ProbeLogits: Kernel-Level LLM Inference Primitives for AI-Native Operating Systems

arXiv:2604.11943v2 Announce Type: replace-cross Abstract: An OS kernel that runs LLM inference internally can read logit distributions before any text is generated and act on them as a governance primitive. This paper presents ProbeLogits, a kernel-level operation that performs a single forward pass and reads specific token logits to classify agent actions as safe or dangerous, with zero learned parameters. I evaluate ProbeLogits across three base models (Qwen 2.5-7B, Llama 3 8B, Mistral 7B) on three external benchmarks: HarmBench, XSTest, and ToxicChat. On HarmBench non-copyright (n=300), all three models reach 97-99% block rate with the right verbalizer. On ToxicChat (n=1,000), ProbeLogits achieves F1 parity-or-better against Llama Guard 3 in the same hosted environment: the strongest configuration (Qwen 2.5-7B Safe/Dangerous, alpha=0.0) reaches F1=0.812 with bootstrap 95% CIs disjoint from LG3 (+13.7pp significant); Llama 3 S/D matches LG3 within CI (+0.4pp, parity); Mistral Y/N exceeds by +4.4pp.
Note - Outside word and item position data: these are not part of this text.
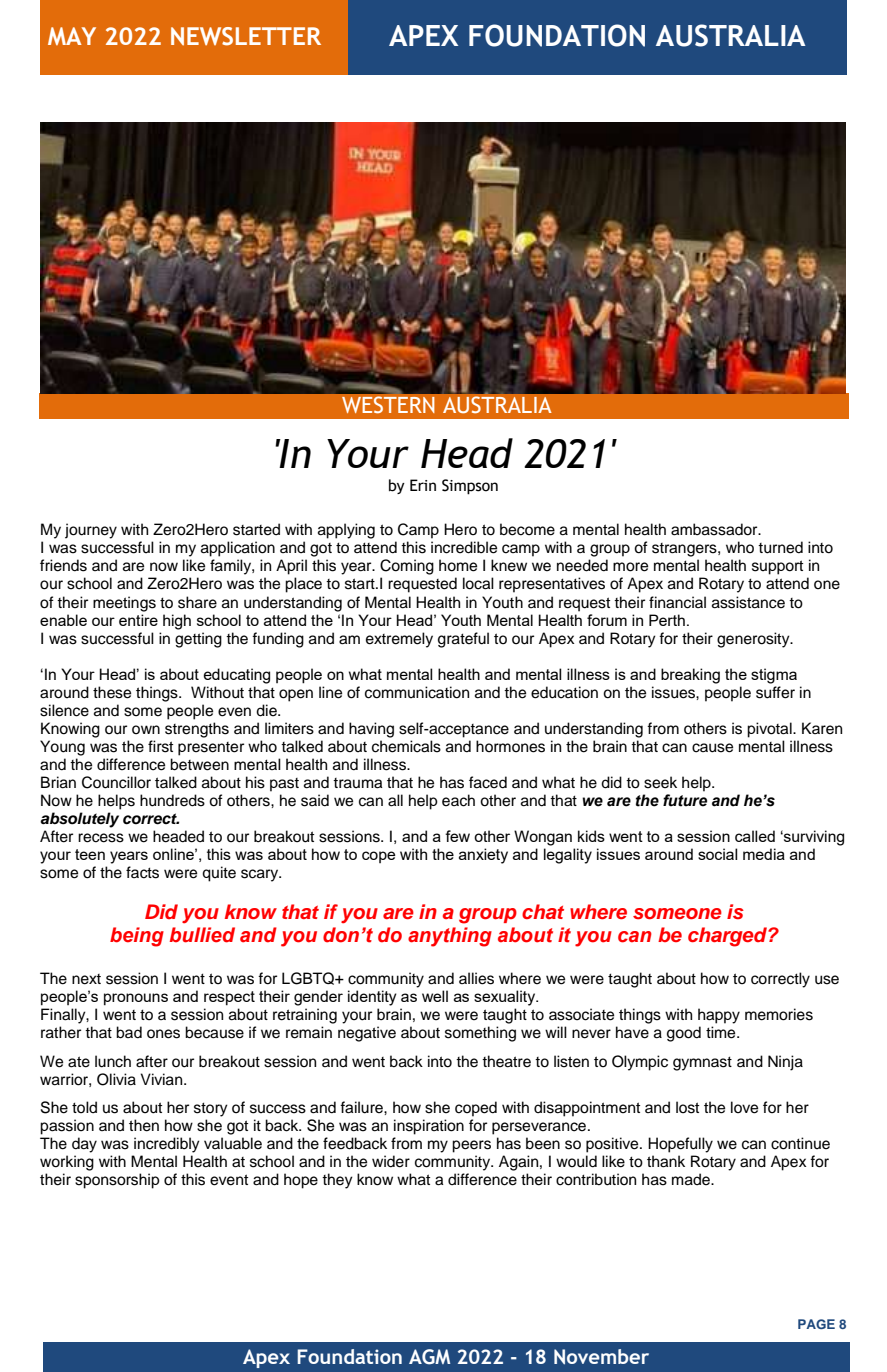 This image has height=1372, width=887. What do you see at coordinates (117, 1181) in the image?
I see `sponsorship` at bounding box center [117, 1181].
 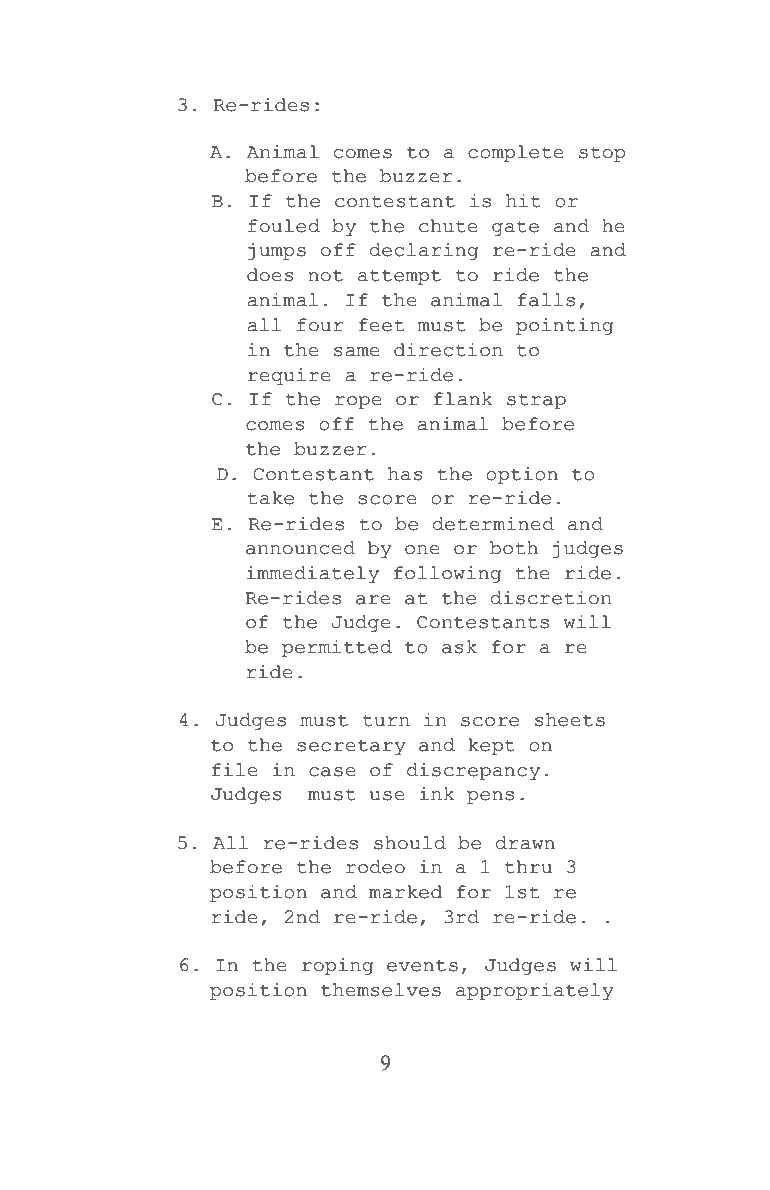 What do you see at coordinates (523, 201) in the page?
I see `hit` at bounding box center [523, 201].
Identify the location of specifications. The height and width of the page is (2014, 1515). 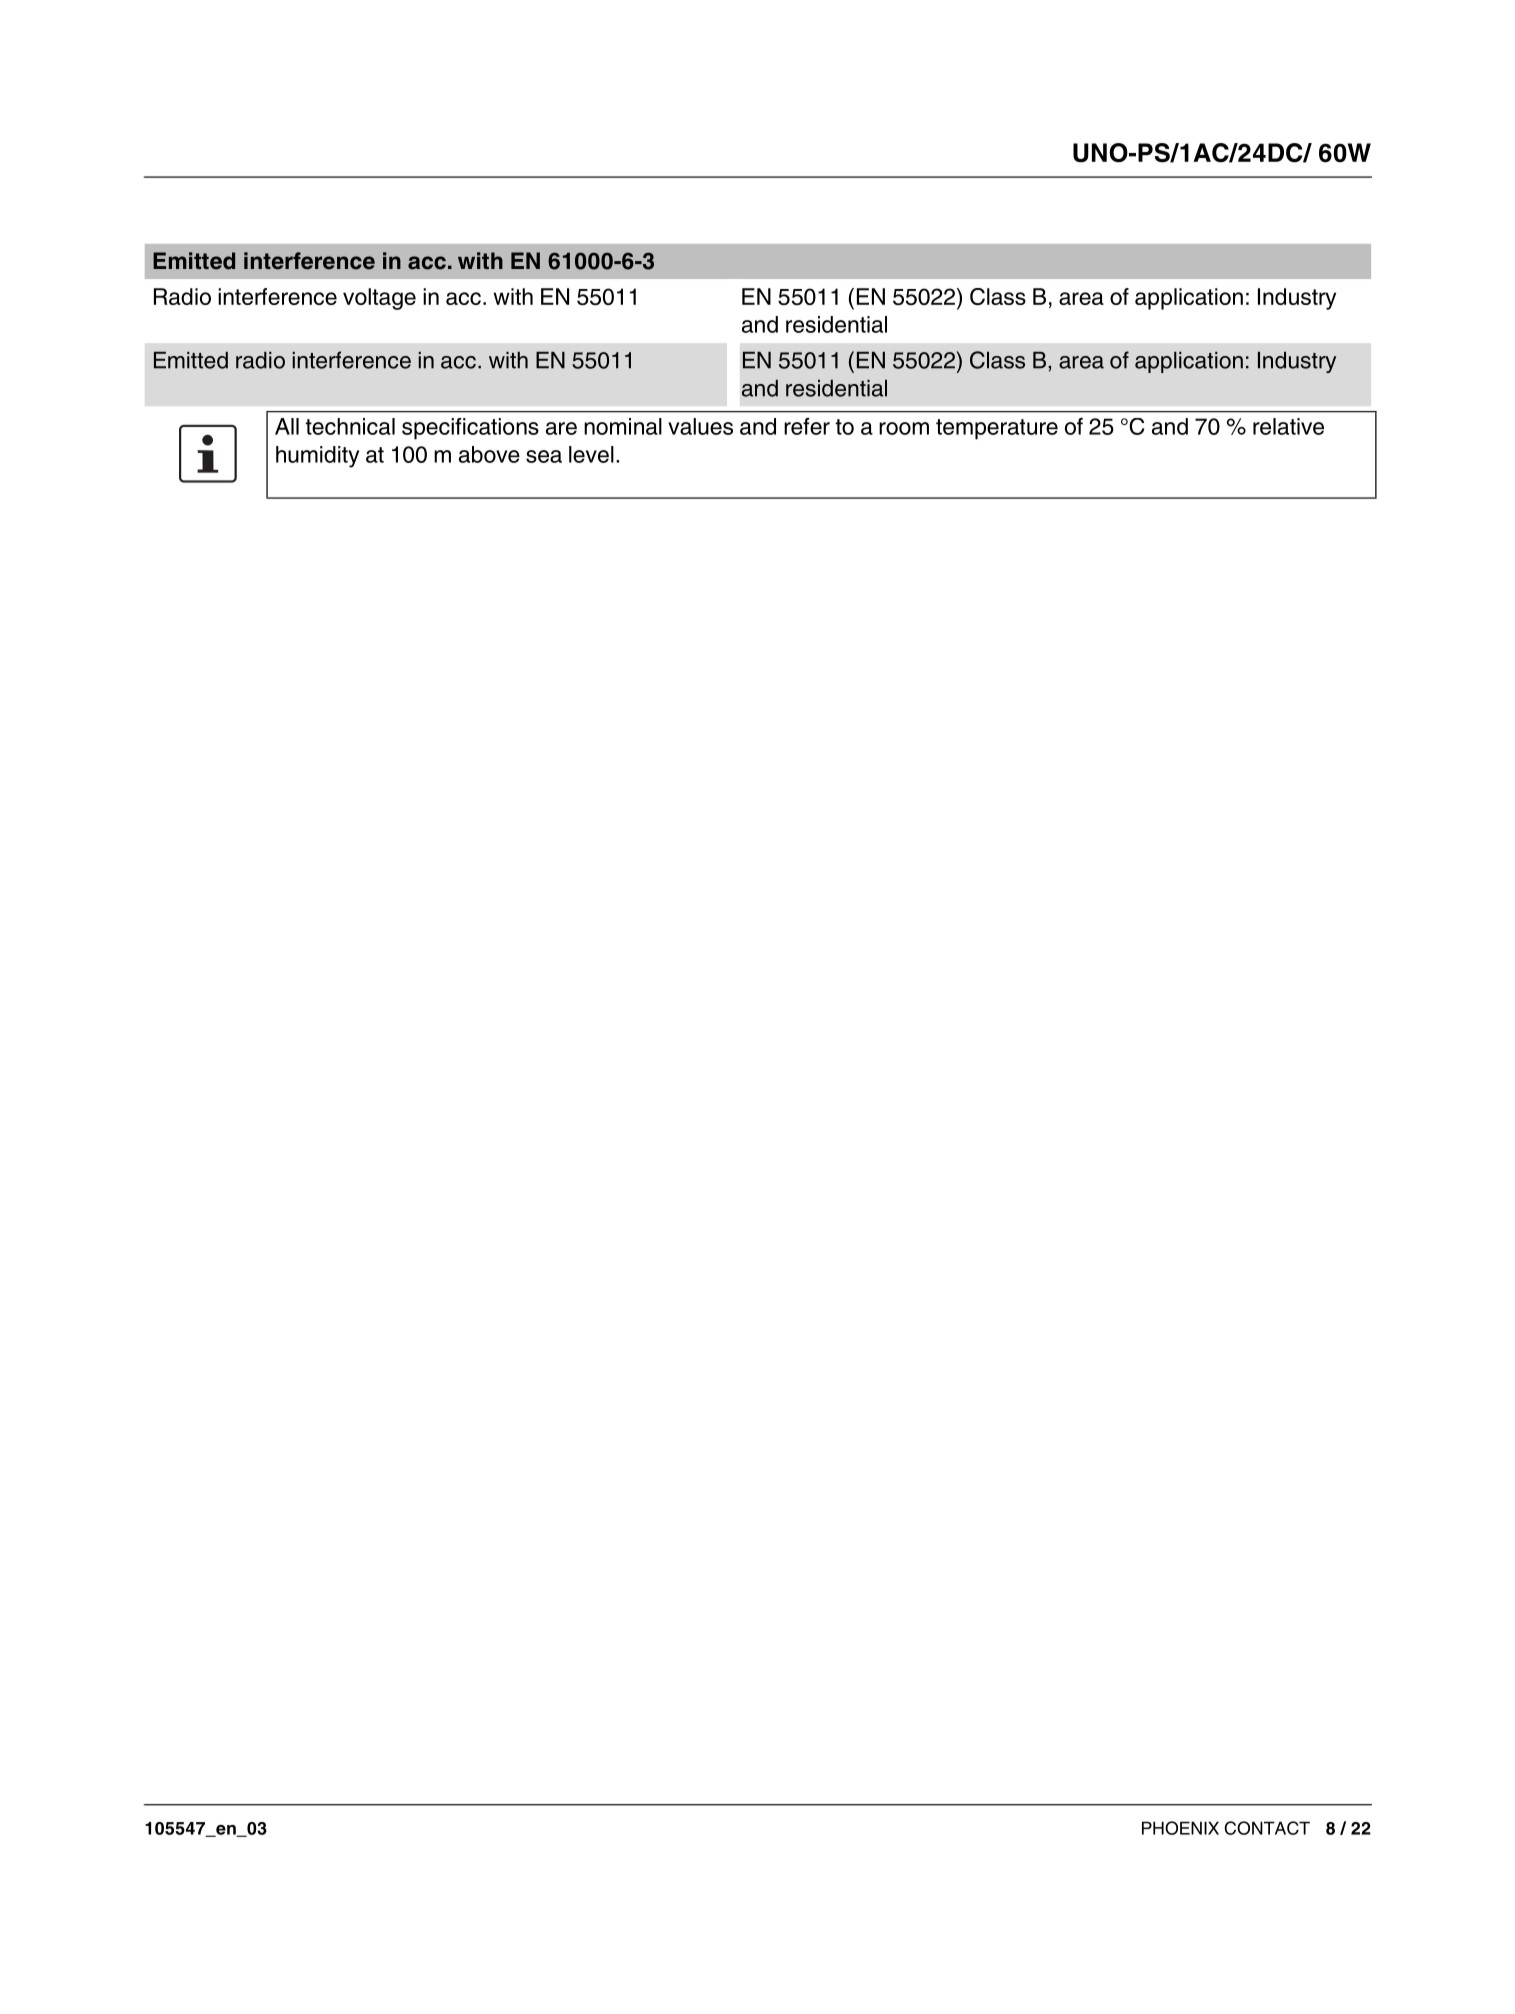
(470, 429).
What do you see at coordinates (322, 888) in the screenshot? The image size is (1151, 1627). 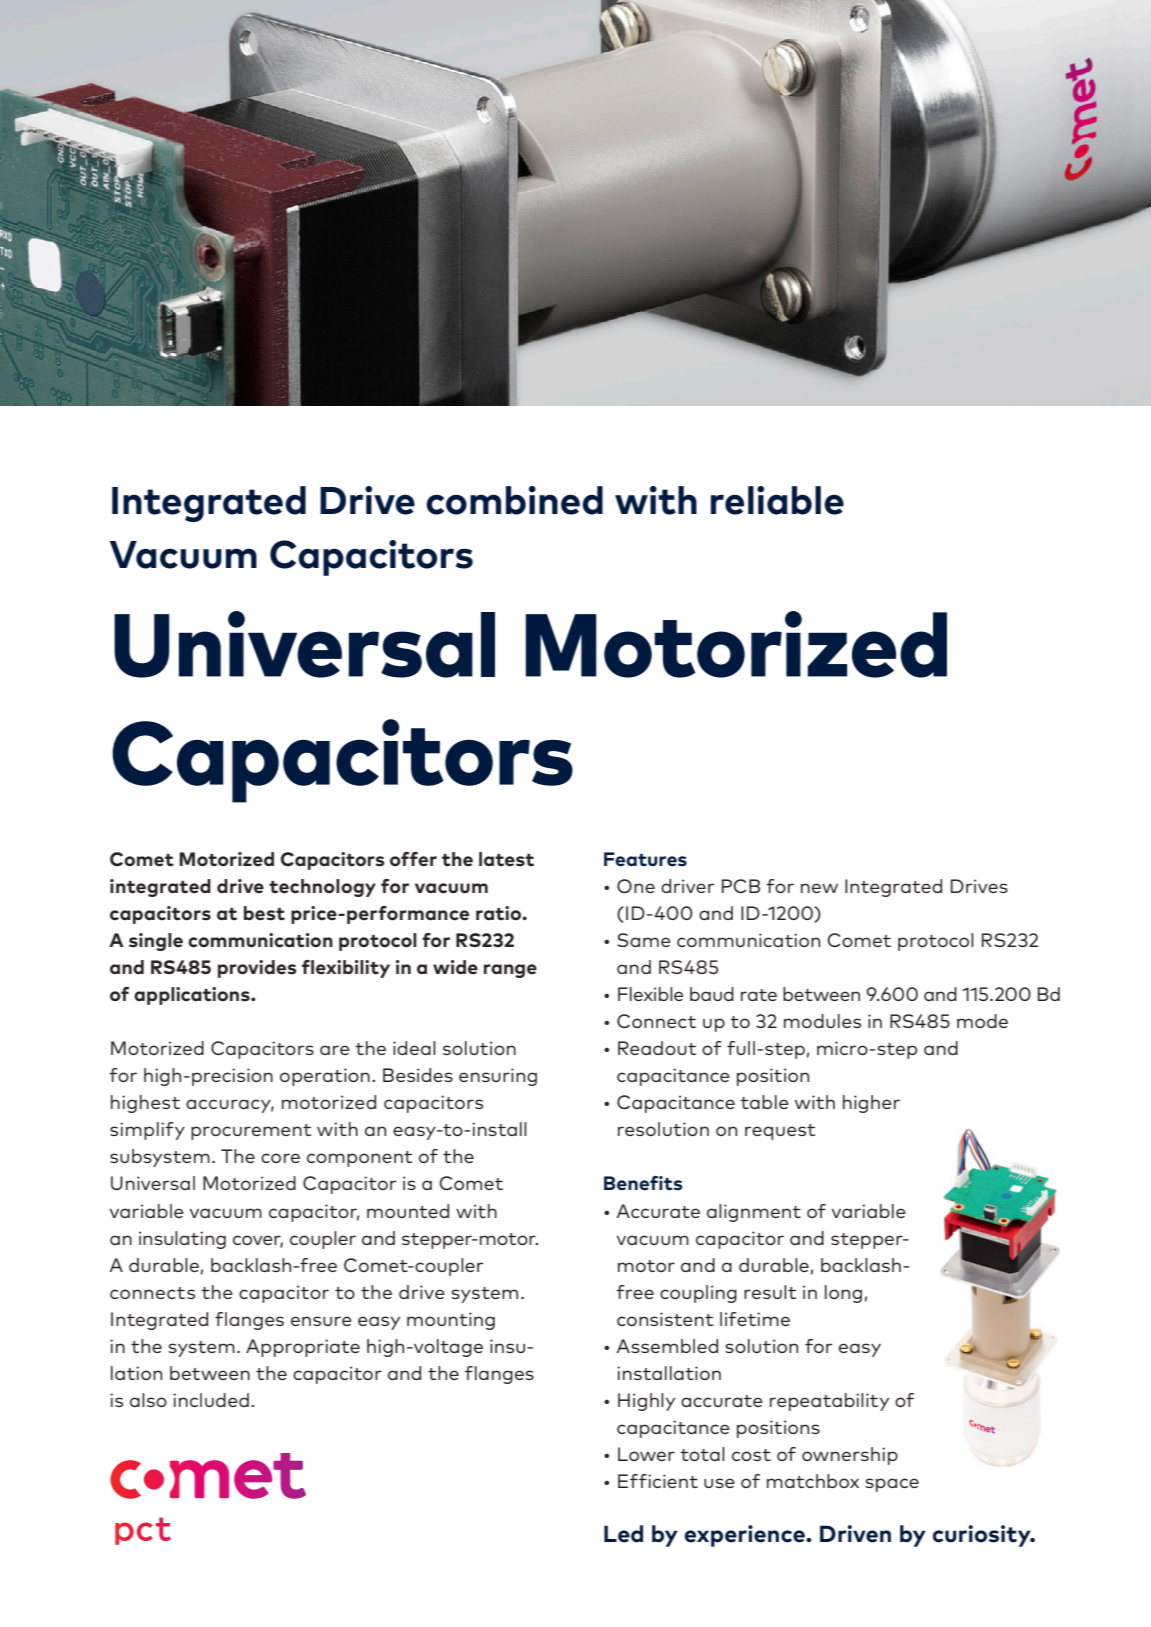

Latency is approximately 2.5x faster than LG3 in the same hosted environment because the primitive reads a single logit position instead of generating tokens; in the bare-metal native runtime ProbeLogits drops to 65 ms. A key design contribution is the calibration strength alpha, which serves as a deployment-time policy knob rather than a learned hyperparameter. Contextual calibration corrects verbalizer prior asymmetry, with bias magnitude varying by (model, verbalizer) pair. I implement ProbeLogits within Anima OS, a bare-metal x86_64 OS written in approximately 86,000 lines of Rust. Because agent actions must pass through 15 kernel-mediated host functions, ProbeLogits enforcement operates below the WASM sandbox boundary, making it significantly harder to circumvent than application-layer classifiers.